◆ Given request ◆
Decide whether each statement agrees with the passage on overburden fractures, giving yes or no and quoting the words of the passage that settle it.
1. When the working face has advanced 20 m, separation fractures begin to develop in the immediate top.
2. At 25 m of advance, the initial overall collapse of the direct roof occurs along the coal wall.
3. The last view in Figure 9 shows the working face advanced to 176 m.

◆ Text passage ◆
——

4.4 Overburden fracture characteristics and evolution law of the water-conducting fracture zone

When the working face advances from the cutting hole to 20 m, the overburden fracture characteristics are as shown in Figure 9A. Owing to the influence of mining, the immediate top starts to develop separation fractures. When the working face advances to 25 m (see Figure 9B), the as separation fractures of the direct roof become more obvious, and the initial overall collapse of the direct roof occurs along the coal wall, and the fractures do not appear obviously in the overburden of the direct roof.

Figure 9

Figure 9. Overburden fracture characteristics at different advancements. (A) The working face is advanced to 20 m. (B) The working face is advanced to 25 m. (C) The working face is advanced to 40 m. (D) The working face is advanced to 56 m. (E) The working face is advanced to 70 m. (F) The working face is advanced to 86 m. (G) The working face is advanced to 104 m. (H) The working face is advanced to 119 m. (I) The working face is advanced to 133 m. (J) The working face is advanced to 148 m. (K) The working face is advanced to 162 m. (L) The working face is advanced to 176 m. (M) The working face is advanced to 190 m.

——

◆ Collected data ◆

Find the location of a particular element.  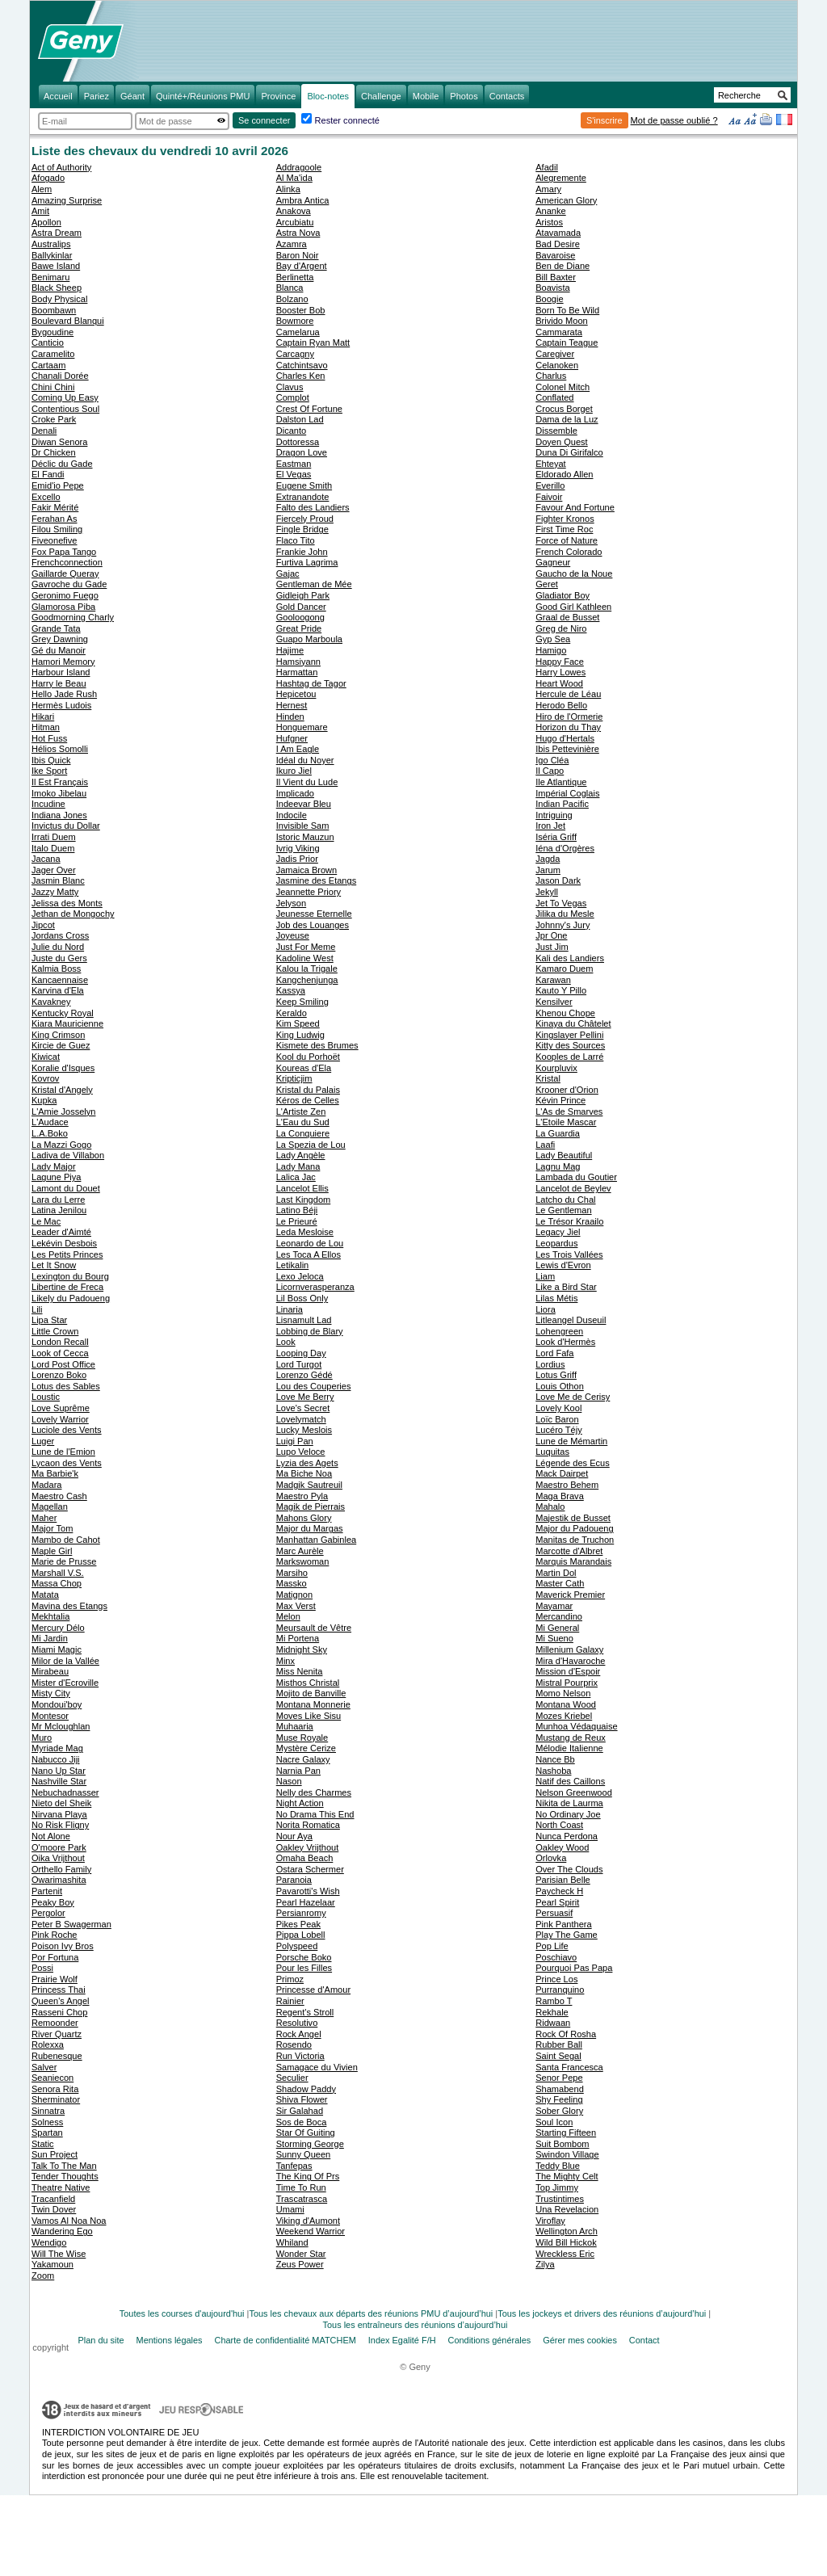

——

◆ Right answer ◆
1. Yes: "Owing to the influence of mining, the immediate top starts to develop separation fractures."
2. Yes: "the initial overall collapse of the direct roof occurs along the coal wall"
3. No: "(M) The working face is advanced to 190 m."